First, it shows a higher concentration of people with low income among those with high or very high likelihood of health loss: groups of those unable to maintain self-care and suffering from limited physical capacity include the elderly. In other words, inverse relation between the objective economic status and the health status is mostly typical of the elderly and the oldest groups of the population, which supports the hypothesis concerning the fact that the development of a stable negative relation between health and economic status is largely subject to the factor of accumulating the negative impact from financial hardships and their consequences over a long time. Second, there is direct relation between chronic diseases and the economic status. A complementary analysis of the relation in view of the age factor among people with various incomes also shows that the poor have a higher share of those suffering from diagnosed chronic diseases in all age groups, if compared with similar age groups with the maximum income. As for acute communicable diseases both the poor and the rich are equally vulnerable to them, with the middle class demonstrating a lower level of vulnerability.

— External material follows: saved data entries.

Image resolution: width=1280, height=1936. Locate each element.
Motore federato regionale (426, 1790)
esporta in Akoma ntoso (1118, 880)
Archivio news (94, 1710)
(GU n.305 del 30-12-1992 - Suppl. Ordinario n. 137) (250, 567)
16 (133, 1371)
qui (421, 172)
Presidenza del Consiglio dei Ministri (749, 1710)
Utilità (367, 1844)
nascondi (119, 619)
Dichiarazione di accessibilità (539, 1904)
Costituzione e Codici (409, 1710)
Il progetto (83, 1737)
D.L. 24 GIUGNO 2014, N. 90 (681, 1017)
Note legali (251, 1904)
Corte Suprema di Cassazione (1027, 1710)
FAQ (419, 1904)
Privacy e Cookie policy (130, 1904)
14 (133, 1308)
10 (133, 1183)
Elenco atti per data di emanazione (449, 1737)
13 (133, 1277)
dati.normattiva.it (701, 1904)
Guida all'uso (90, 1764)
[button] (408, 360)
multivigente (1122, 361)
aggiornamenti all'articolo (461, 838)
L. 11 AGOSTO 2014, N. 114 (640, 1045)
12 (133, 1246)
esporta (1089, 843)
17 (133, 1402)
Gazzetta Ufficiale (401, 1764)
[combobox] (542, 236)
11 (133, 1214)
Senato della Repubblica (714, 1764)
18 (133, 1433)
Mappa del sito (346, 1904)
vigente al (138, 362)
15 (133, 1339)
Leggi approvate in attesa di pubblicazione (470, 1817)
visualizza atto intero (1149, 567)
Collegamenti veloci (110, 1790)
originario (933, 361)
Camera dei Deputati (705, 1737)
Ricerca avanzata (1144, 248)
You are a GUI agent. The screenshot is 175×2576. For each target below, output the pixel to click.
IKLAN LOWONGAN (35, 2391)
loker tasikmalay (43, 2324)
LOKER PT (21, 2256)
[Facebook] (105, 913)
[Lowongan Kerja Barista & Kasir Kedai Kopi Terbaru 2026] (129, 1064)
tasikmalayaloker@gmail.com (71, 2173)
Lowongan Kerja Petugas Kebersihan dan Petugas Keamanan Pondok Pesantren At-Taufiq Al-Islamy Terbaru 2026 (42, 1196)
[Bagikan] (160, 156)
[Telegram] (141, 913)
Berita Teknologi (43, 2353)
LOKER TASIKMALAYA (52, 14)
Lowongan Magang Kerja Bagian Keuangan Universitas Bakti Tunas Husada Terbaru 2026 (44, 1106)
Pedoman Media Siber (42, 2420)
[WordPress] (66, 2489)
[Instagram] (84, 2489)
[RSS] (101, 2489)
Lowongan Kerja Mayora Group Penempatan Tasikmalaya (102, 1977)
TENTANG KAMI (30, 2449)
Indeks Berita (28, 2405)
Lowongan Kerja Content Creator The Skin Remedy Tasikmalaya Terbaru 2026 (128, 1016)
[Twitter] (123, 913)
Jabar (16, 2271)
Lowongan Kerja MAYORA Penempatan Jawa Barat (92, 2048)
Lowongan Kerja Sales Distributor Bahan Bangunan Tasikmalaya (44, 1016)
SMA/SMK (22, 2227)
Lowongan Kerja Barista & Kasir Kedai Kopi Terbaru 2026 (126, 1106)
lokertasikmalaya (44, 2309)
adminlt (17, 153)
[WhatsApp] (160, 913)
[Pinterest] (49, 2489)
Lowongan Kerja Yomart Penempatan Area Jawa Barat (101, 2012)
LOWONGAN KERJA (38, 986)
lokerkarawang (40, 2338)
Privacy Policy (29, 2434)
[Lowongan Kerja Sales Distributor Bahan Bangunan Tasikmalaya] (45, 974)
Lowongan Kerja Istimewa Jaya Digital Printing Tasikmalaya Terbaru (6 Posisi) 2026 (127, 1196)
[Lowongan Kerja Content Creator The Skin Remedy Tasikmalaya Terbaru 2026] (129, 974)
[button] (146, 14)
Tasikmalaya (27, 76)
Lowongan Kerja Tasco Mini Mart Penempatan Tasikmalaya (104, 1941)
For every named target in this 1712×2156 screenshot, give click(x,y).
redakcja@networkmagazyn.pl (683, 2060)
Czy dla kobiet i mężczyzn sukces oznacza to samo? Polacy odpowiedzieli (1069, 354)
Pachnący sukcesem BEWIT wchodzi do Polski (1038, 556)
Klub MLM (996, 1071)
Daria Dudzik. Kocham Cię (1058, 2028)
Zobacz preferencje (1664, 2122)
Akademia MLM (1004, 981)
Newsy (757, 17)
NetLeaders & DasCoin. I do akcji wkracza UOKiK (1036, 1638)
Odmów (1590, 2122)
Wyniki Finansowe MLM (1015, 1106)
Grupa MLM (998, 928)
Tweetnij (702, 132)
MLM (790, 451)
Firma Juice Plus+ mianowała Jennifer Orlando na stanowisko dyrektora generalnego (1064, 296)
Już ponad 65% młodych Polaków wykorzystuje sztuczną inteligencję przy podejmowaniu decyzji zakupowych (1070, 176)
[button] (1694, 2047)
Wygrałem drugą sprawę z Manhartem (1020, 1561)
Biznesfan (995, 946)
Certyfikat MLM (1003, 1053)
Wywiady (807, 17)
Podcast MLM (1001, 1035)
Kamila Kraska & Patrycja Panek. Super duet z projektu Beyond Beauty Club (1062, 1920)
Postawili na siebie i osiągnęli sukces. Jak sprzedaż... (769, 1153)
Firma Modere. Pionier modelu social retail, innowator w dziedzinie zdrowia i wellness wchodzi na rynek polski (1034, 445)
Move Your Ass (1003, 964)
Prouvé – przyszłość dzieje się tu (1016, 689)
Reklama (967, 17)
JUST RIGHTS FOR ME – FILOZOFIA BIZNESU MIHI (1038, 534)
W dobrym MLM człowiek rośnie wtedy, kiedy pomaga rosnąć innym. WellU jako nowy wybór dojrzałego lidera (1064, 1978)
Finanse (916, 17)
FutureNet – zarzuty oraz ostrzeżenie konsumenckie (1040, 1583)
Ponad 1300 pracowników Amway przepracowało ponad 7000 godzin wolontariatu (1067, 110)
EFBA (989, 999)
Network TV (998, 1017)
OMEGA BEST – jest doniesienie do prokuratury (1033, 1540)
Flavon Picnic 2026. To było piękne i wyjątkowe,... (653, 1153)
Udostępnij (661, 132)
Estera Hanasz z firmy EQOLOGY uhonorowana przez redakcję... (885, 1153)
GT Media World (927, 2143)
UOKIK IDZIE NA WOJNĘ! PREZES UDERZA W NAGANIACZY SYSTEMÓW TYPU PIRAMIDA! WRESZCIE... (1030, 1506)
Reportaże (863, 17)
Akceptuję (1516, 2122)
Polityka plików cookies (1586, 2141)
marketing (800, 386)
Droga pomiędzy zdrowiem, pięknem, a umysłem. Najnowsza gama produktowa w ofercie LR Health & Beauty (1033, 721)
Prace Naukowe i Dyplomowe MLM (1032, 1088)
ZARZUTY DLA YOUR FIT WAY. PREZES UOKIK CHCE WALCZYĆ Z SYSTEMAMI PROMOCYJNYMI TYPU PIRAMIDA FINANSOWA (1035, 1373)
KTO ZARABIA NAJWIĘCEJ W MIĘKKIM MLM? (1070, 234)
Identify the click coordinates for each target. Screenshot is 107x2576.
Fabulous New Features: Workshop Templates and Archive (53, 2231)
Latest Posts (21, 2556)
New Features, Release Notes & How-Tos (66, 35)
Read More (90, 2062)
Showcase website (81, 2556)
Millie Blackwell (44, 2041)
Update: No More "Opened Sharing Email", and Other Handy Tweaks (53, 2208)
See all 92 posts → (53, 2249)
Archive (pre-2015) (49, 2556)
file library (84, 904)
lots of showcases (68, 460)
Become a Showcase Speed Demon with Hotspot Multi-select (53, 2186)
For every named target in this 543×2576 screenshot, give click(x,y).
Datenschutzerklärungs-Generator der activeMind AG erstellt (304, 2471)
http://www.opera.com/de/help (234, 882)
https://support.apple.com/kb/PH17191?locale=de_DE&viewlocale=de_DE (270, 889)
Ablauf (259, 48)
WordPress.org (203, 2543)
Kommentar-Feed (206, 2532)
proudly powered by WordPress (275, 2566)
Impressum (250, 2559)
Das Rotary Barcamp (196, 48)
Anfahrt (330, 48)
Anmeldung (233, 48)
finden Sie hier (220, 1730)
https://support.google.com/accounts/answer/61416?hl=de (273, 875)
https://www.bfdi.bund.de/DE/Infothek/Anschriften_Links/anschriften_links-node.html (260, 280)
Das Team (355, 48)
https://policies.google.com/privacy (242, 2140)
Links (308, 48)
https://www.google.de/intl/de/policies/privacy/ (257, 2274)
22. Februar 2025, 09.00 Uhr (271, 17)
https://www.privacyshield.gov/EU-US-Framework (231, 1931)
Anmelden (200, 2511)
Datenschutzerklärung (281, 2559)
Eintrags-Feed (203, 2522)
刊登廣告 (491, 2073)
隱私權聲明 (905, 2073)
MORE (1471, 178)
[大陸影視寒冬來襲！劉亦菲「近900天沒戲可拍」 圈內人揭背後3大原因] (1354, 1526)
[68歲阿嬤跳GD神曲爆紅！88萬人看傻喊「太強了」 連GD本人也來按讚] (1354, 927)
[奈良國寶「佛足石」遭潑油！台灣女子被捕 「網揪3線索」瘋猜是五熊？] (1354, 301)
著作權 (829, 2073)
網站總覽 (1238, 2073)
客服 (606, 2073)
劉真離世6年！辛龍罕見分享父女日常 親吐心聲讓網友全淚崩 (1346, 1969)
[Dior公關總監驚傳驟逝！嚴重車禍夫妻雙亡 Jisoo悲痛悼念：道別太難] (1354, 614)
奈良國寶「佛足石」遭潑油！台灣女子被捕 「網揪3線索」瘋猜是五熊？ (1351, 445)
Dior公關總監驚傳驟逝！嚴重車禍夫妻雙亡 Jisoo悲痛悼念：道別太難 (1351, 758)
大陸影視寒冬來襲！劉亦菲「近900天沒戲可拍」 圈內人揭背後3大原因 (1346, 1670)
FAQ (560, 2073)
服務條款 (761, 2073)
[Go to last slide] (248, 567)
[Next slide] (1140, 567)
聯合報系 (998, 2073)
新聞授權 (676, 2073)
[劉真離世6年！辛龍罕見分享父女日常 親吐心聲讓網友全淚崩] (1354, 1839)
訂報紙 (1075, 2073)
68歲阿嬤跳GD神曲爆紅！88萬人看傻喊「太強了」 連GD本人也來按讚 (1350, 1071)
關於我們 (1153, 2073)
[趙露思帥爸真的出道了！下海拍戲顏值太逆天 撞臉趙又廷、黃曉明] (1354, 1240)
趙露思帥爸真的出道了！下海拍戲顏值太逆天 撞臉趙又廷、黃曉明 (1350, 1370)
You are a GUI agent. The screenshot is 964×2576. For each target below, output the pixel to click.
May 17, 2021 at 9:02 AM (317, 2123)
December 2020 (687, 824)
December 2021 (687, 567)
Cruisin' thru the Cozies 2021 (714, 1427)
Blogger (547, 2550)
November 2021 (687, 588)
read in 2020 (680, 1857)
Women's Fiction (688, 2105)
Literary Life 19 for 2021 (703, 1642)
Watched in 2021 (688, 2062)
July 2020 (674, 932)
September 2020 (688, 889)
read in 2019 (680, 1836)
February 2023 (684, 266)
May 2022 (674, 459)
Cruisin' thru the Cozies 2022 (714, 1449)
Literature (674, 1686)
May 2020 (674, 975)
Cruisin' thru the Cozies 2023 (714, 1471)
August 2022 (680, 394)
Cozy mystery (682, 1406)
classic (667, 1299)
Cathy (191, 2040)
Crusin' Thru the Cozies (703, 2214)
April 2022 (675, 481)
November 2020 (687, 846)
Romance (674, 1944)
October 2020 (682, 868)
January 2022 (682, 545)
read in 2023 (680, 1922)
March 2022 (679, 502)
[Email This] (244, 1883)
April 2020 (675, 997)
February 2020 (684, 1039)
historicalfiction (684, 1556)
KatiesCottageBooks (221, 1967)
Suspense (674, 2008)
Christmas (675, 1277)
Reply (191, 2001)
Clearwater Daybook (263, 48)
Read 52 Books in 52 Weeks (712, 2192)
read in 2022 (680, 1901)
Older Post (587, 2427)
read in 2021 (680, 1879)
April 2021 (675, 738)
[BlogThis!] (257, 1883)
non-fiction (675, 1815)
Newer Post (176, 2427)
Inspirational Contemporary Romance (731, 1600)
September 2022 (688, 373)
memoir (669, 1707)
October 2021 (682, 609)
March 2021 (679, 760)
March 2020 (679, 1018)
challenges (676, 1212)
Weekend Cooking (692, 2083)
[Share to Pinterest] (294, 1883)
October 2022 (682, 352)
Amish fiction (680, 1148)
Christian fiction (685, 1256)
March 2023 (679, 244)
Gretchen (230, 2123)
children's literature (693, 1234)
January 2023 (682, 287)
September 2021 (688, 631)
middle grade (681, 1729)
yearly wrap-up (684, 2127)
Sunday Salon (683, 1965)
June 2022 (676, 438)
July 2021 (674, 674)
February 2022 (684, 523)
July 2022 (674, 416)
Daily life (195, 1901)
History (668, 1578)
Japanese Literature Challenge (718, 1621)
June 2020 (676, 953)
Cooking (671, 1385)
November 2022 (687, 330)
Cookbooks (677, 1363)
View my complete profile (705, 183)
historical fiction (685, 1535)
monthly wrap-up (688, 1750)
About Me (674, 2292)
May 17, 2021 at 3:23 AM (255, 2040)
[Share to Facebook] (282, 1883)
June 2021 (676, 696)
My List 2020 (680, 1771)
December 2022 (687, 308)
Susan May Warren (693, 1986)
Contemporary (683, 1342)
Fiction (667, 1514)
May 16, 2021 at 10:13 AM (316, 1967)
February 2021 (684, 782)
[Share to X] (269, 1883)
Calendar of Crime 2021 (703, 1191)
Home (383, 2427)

The distribution of the different age population suffering from health issues in the groups of the subjective economic status also suggests that in the young age (or in the first part of life) the share of people with detected (diagnosed) issues is growing along with the subjective economic status growth. Yet, there is a tendency seen in those approaching the end of their age: the higher subjective economic status the higher concentration of people with health issues.